Keywords

1 Introduction

Binarization algorithms take as input a color or grayscale image and produce a bi-tonal image as result. Binarization is a key preprocessing step in document analysis solutions such as automatic character recognition and layout analysis, as the quality of the monocromatic document has a strong effect on the performance for such document processing tasks. Besides that, document binarization can increase its readability and work as a file compression strategy [58], as the size of binary images is often orders of magnitudes smaller than the original gray or color images, requiring much less storage space or computer bandwidth for network transmission. Thus, assessing the quality of document binarization algorithms is of importance, a concern witnessed by contests that started more than a decade ago [14, 44].

Any algorithm makes design assumptions about the nature of the data being processed. Document binarization algorithms are no exception. The DIB Team (https://dib.cin.ufpe.br/) presented evidence that “no binarization algorithm is good for all kinds of documents”. Thus, depending on the intrinsic features of each document, a binarization algorithm may perform better than another. The second point made by the DIB team is that “time matters”. As binarization algorithms are part of several document processing pipelines, it is also important to balance the quality-time binomial. Several algorithms may produce binary images of similar quality with huge differences in time complexity.

Recently, a new series of document binarization contests were created not only comparing the enrolled participants among themselves, but also comparing the quality-time performance of the new with “classical” algorithms. Besides that, much larger datasets of “real-world” and synthetic documents were tested in different feature clusters. Scanned documents either historic (machine typed or handwritten, 200 or 300 dpi, with different hues and textures of paper, and with different degrees of back-to front interference) and bureaucratic (200 dpi, offset printed, and with light back-to-front interference) have their binarization quality-time assessed in contests [32, 33].

This ICDAR 2021 competition assessed the quality-time performance of 12 new algorithms from seven teams from all over the world. The competitors’ algorithms were also compared with the quality-time performance of 49 other binarization algorithms that may be considered “classic”. Four test sets of “real-world” 200 and 300 dpi scanned documents were used in this assessment.

2 Participants

Seven research groups from six different countries, from the Americas, Asia, and Europe enrolled in this 2021 competition. In what follows, the teams are presented together with a brief outline of their approaches.

2.1 AutoHome Corp, Haidian Strict, Beijing, China Team: Huang Xiao, Liu Rong, Xu Chengshen, Li Lin, Ye Mingdeng

A combination of binary cross entropy and dice loss is chosen as the loss function of a deep-learning algorithm. Data augmentation is performed in the training process so as to improve the scores. The original colored or gray images are divided into patches with the same dimension (e.g. 128*128). For each colored patch, a trained Unet model is utilized to obtain a binarized patch. A binarized large image with the same size as the original image can be obtained with the combination of those binarized patches. In this method, the model stacking technique is performed via two Unet models with patch dimensions of 128*128 and 256*256. Further, a global view with a patch dimension of 512*512 is also combined to obtain the final results. The model with a global view is trained aiming to capture the global context and the character locations.

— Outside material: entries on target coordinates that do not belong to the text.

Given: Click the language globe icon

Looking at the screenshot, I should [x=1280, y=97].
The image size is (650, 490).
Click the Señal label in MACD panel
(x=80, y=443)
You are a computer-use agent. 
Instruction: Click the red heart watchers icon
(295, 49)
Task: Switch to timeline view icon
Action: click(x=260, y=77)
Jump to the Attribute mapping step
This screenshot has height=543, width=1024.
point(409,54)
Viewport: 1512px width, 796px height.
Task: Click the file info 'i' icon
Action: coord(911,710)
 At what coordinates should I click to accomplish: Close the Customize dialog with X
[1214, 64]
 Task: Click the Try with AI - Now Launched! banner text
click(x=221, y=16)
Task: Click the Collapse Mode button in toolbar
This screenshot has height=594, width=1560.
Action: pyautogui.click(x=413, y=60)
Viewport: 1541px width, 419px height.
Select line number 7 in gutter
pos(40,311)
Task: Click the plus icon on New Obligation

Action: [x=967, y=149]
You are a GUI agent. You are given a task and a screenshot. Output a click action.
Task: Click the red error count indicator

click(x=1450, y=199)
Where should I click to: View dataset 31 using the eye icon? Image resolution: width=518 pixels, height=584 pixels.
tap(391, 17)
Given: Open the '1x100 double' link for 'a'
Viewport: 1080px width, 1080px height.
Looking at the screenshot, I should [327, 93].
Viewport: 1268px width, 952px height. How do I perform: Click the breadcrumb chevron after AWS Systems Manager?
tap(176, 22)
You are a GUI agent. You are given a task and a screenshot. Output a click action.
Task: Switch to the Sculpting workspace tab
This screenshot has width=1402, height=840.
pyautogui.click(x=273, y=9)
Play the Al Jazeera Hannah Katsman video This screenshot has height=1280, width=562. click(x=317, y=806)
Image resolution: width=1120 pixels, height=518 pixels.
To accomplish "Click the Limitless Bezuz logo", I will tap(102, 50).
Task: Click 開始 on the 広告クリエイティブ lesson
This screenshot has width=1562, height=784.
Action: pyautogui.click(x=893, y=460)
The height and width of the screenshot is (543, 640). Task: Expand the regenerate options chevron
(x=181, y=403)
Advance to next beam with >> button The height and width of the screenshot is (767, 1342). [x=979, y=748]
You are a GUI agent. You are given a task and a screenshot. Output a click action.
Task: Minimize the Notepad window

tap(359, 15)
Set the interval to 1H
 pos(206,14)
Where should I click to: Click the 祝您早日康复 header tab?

This team presented two different methods to this competition:

Method (1) - : The segmentation model is BCD-Unet based [2].

Method (2) - : The segmentation model is Unet based.

2.2 Universitas Syiah Kuala, Indonesia Team: Khairun Saddami

Method (1) - : An extension of the NICK binarization method [52]. The image standard deviation is used to determine the k value which is calculated as \(k = -\sigma / (255-1.5\sigma )\), where \(\sigma \) is the image standard deviation that represents the image contrast.

Method (2) - : Combination of Niblack and Wolf [49]. The threshold \(T = (2m + mk ((\sigma /m) - (\sigma /R)-1)) / 2\), where \(\sigma \) is the image standard deviation, m is the mean of local window, R is the maximum standard deviation, \(k = 0.35\).

Method (3) - : Combined the local adaptive and global thresholding formulas, as described in [50].

2.3 West Pomeranian University of Technology, Poland Team: Hubert Michalak and Krzysztof Okarma

Method (1) - : The first step of the algorithm is related to image downsampling where one of well-known interpolation methods may be applied. For this purpose the MATLAB function imresize was used with bilinear and the simple nearest neighbour method. Application of a relatively large kernel during downsizing of the image results in the loss of details related to shapes of individual characters. Therefore only the low frequency image data is preserved representing the overall distribution of the image brightness, being in fact mainly the downsampled background information. After resizing back the downsampled image to the original size using the same kernel, the image containing only the low frequency information is obtained, representing the approximated high resolution background. In the next step of the proposed method the subtraction of this image from the original is made to enhance the text data, followed by simple contrast increase and logical negation. The image obtained is subjected to the fast global thresholding using Otsu method.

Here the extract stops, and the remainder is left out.